Antarctic Krill (Euphausia Superba) is primarily composed of Water, Protein and Fat. However when the moisture has been removed from krill the leftover product is high in protein and lipids, making krill highly nutritious and beneficial as a food.

Krill are a small shrimp-like crustaceans that can be found in the Antarctic Ocean. It is the most important zooplankton species associated with the sea ice and plays a key role in the Antarctic food chain. Euphausia superba make up an estimated biomass of between 135 and 500 million tons, roughly twice that of humans.
Krill occur in all oceans of the world. They are considered keystone species near the bottom of the food chain because they feed on phytoplankton and to a lesser extent zooplankton, converting these into a form suitable for many larger animals for whom krill makes up the largest part of their diet. Of the krill, over half is eaten by whales, seals, penguins, squid and fish each year, and is replaced by growth and reproduction. Most krill species display large daily vertical migrations, thus providing food for predators near the surface at night and in deeper waters during the day.

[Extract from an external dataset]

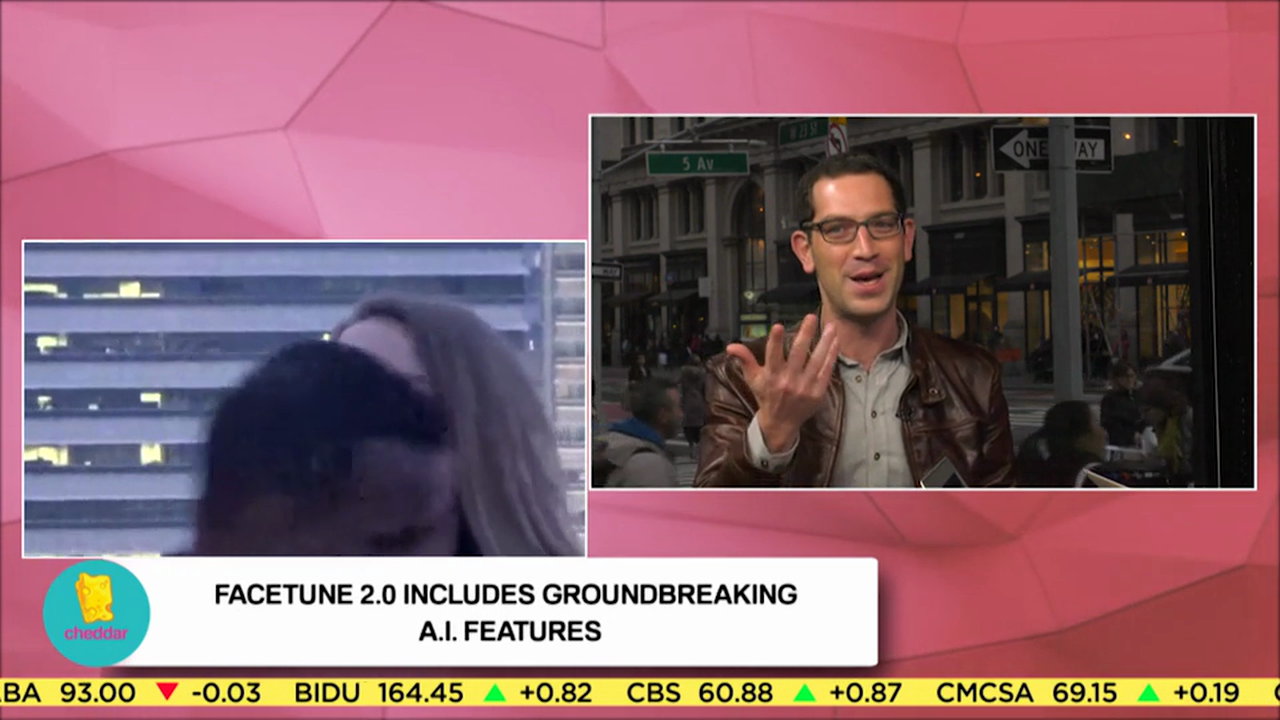Click the red down arrow beside 93.00

coord(167,692)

Most krill are swarming animals; the size and density of such swarms vary greatly depending on the species and the region. Of Euphausia superba, there have been reports of swarms of up to 10,000 to 30,000 individuals per cubic meter. Swarming is a defensive mechanism, confusing smaller predators that would like to pick out single individuals. This behavior has given rise to the plural classification, a plague of krill.
Krill typically follow a diurnal vertical migration meaning that they spend the day at greater depths and rise during the night towards the surface. The deeper they go, the more they reduce their activity, apparently to reduce encounters with predators and to conserve energy. Some species, such as Antarctic krill also form surface swarms during the day for feeding and reproductive purposes even though such behaviour is dangerous because it makes them extremely vulnerable to predators. Dense swarms may elicit a feeding frenzy among fish, birds and mammal predators, especially near the surface.

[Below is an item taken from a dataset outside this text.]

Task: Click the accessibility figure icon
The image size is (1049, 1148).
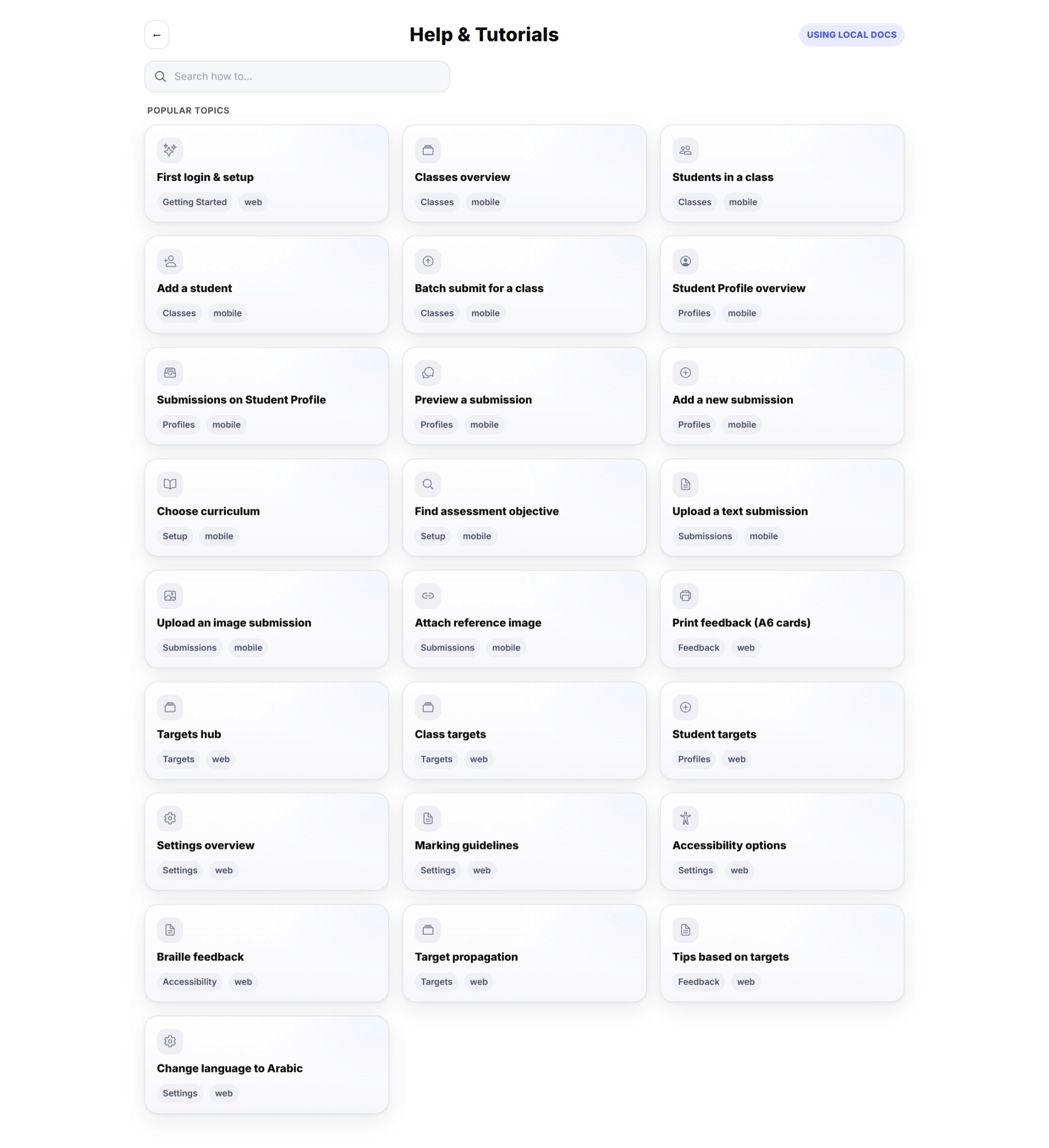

Krill normally swim at pace of a few centimetres per second using their swimmerets for propulsion. Their larger migrations are subject to the currents in the ocean. When in danger, they show an escape reaction called lobstering—flicking their caudal structures, the telson and the uropods, they move backwards through the water relatively quickly, achieving speeds in the range of 10 to 27 body lengths per second, which for large krill such as E. superba means around 3 ft/s. Their swimming performance has led many researchers to classify adult krill as micro-nektonic lifeforms, i.e., small animals capable of individual motion against (weak) currents.